Тело, великий разум нашего тела, творящий наше "я", оно - источник живой жизни. Нужно пересоздать его, и тогда сама собою придет истина жизни, которую тщетно и беспомощно разыскивает наш ум. "Тут надо именно не ошибиться насчет методики, - говорит Ницше. - Голая дисциплина чувств и мыслей - почти ноль; надо прежде всего убедить тело... Для жребия народа и человечества является решающим обстоятельством, чтобы культура начиналась с надлежащего места, - не с души (что составляло роковое суеверие жрецов и полужрецов): надлежащее место есть тело, жест, диета, физиология, остальное вытекает отсюда... Греки остались поэтому первым культурным событием истории, - они знали, они делали то, что было необходимо; христианство, презиравшее тело, было до сих пор величайшим несчастием человечества".

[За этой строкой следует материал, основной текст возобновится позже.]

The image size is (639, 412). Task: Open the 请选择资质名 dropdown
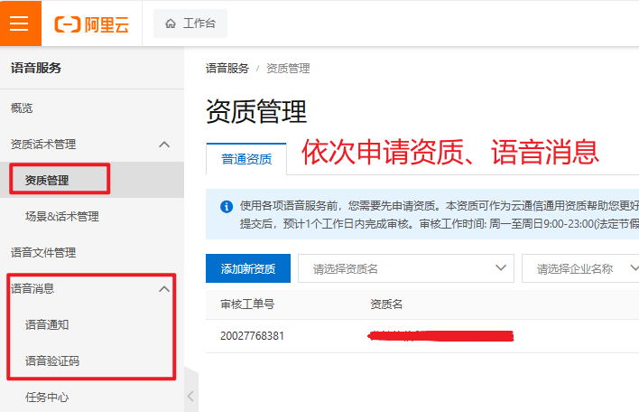(x=405, y=268)
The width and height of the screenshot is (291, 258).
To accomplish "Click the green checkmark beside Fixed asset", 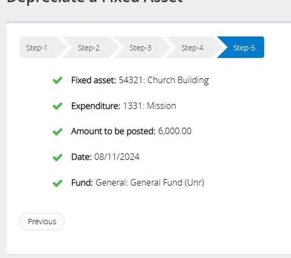I will [x=58, y=80].
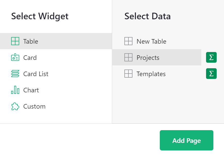Select the Custom widget puzzle icon
Screen dimensions: 224x155
click(x=15, y=106)
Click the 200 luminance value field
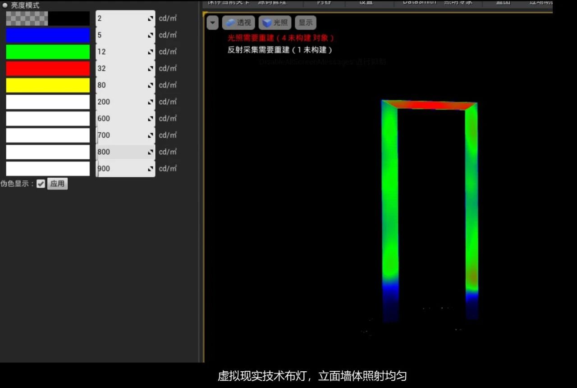577x388 pixels. (x=125, y=102)
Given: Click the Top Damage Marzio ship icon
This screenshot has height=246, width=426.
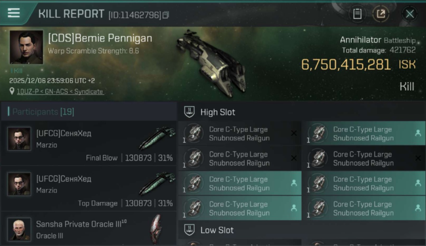Looking at the screenshot, I should 157,184.
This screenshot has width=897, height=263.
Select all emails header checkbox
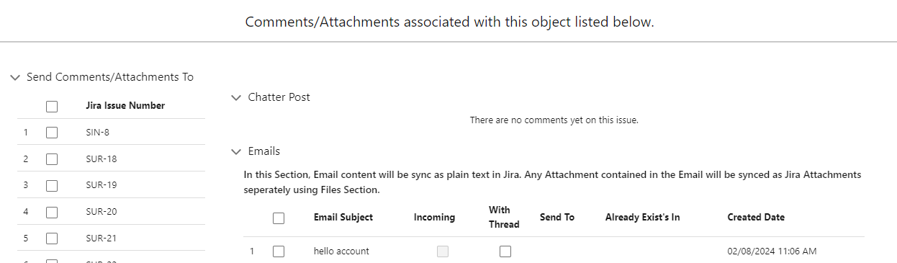(279, 218)
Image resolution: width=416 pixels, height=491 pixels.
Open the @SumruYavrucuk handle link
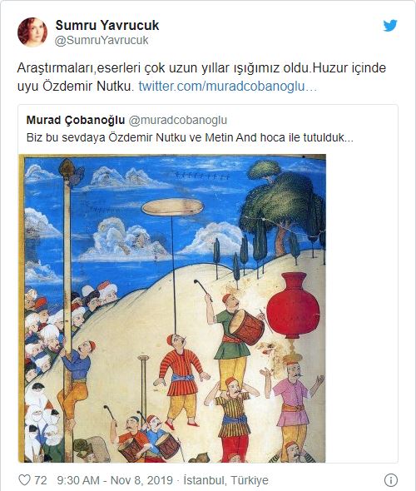[102, 41]
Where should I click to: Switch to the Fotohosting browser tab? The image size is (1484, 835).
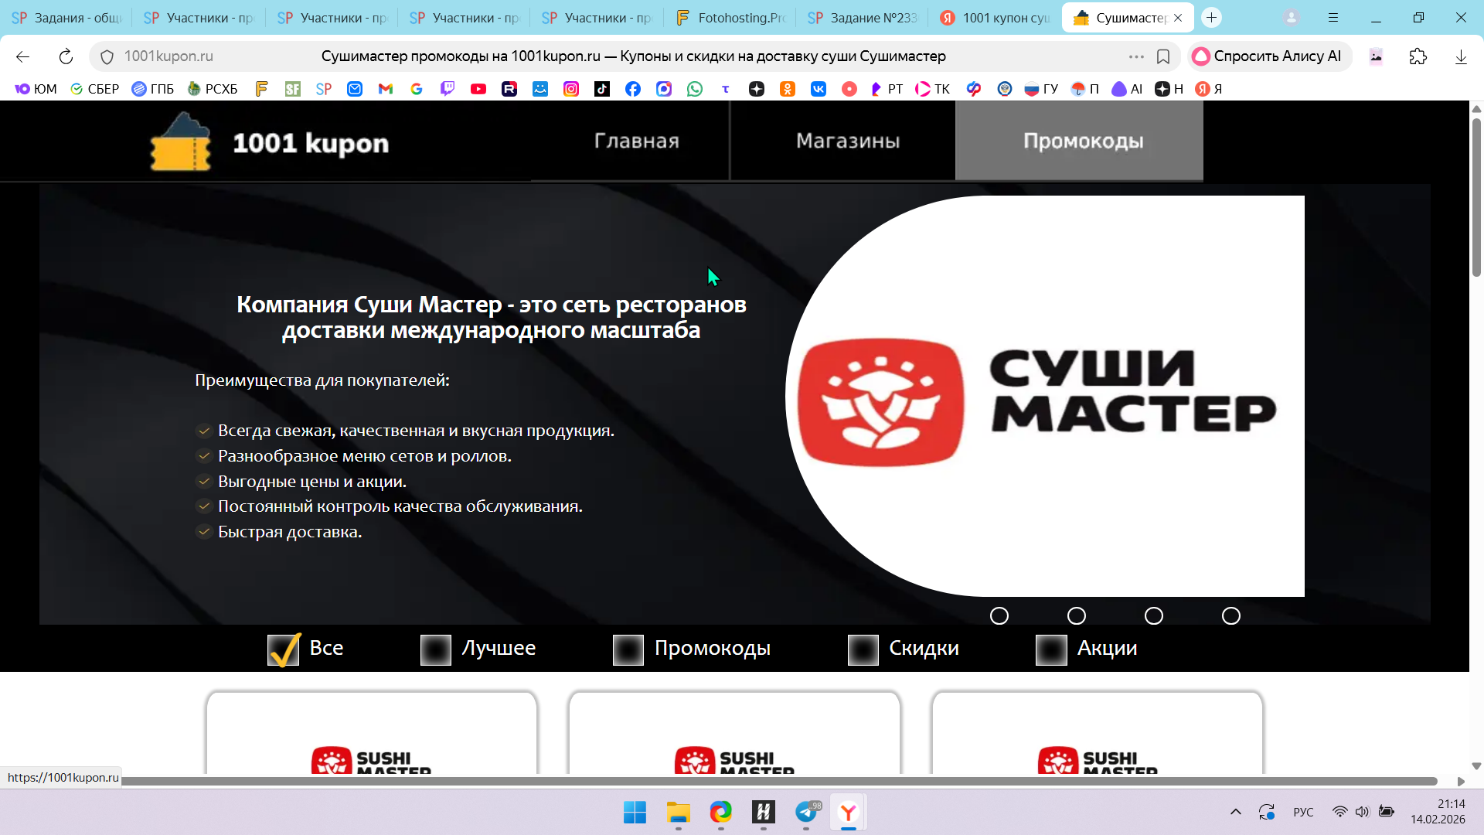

Ломаного гроша не стоит для Ницше самая глубокомысленная истина, если к ней пришел человек с обложенным языком и дурным запахом изо рта, сиднем сидящий за своим письменным столом. Пусть мускулы быстрее погонят по телу оживившуюся кровь, пусть научится глубоко дышать грудь, пусть много кислорода прихлынет к мозгу, пусть "веселым" станет кишечник - вот тогда с этим человеком можно будет и побеседовать. "Сидячая жизнь есть истинный грех против духа святого", - говорит Ницше. И Заратустра учит: "Поистине, друзья мои, дух есть желудок!"
Дух есть желудок... Так вот оно что! Вот к чему сводятся все великие томления и искания духа, таинственные бездны жизни и ее потрясающие ужасы! Да ведь это, пожалуй, совсем то же самое, что у Мечникова: человеку нужно вырезать толстую и слепую кишку, кормить его простоквашею с болгарскими бациллами, - и он станет "оптимистом". Какая пошлость! Декадент презрительно кривит губы и ополчается на защиту великих запросов и переживаний человеческого духа.
Смотрим в горящие бездны,
Что-то хотим разгадать,
Но усилья ума бесполезны,
Нам ничего не узнать.
Съевший в науках собаку
Нам говорит свысока,
Что философии всякой
Ценнее слепая кишка,
Что благоденствие наше
И ума плодотворный полет
Только одна простокваша
Нам несомненно дает...
Разве же можно поверить
В эту слепую кишку?
Разве же можно измерить
Кишкою всю нашу тоску?
Именно с таким остроумием в шестидесятых и семидесятых годах папаши высмеивали своих сыновей-гимназистов, поклонников Бюхнера и Фейербаха. Но пусть читатель не смущается убогостью этого остроумия: стихотворение принадлежит одному из талантливейших наших декадентов. Характерно в нем это глубочайшее презрение к телу в его таинственном и могучем влиянии на дух человека. По этому презрению Ницше сразу и безошибочно узнавал декадента. "Когда отклоняют серьезность самосохранения и увеличения силы тела, т. е. жизни, когда из бледной немочи конструируют идеал, то что же это, как не рецепт декаданса?" - спрашивает он.
Кто презирает тело, с теми Ницше не желает иметь ничего общего, с теми ему совсем не по дороге.
"В самой вашей глупости и презрении вы, презиратели тела, служите вашему "Сам". Я говорю вам: ваше "Сам" хочет умереть и отвращается от жизни".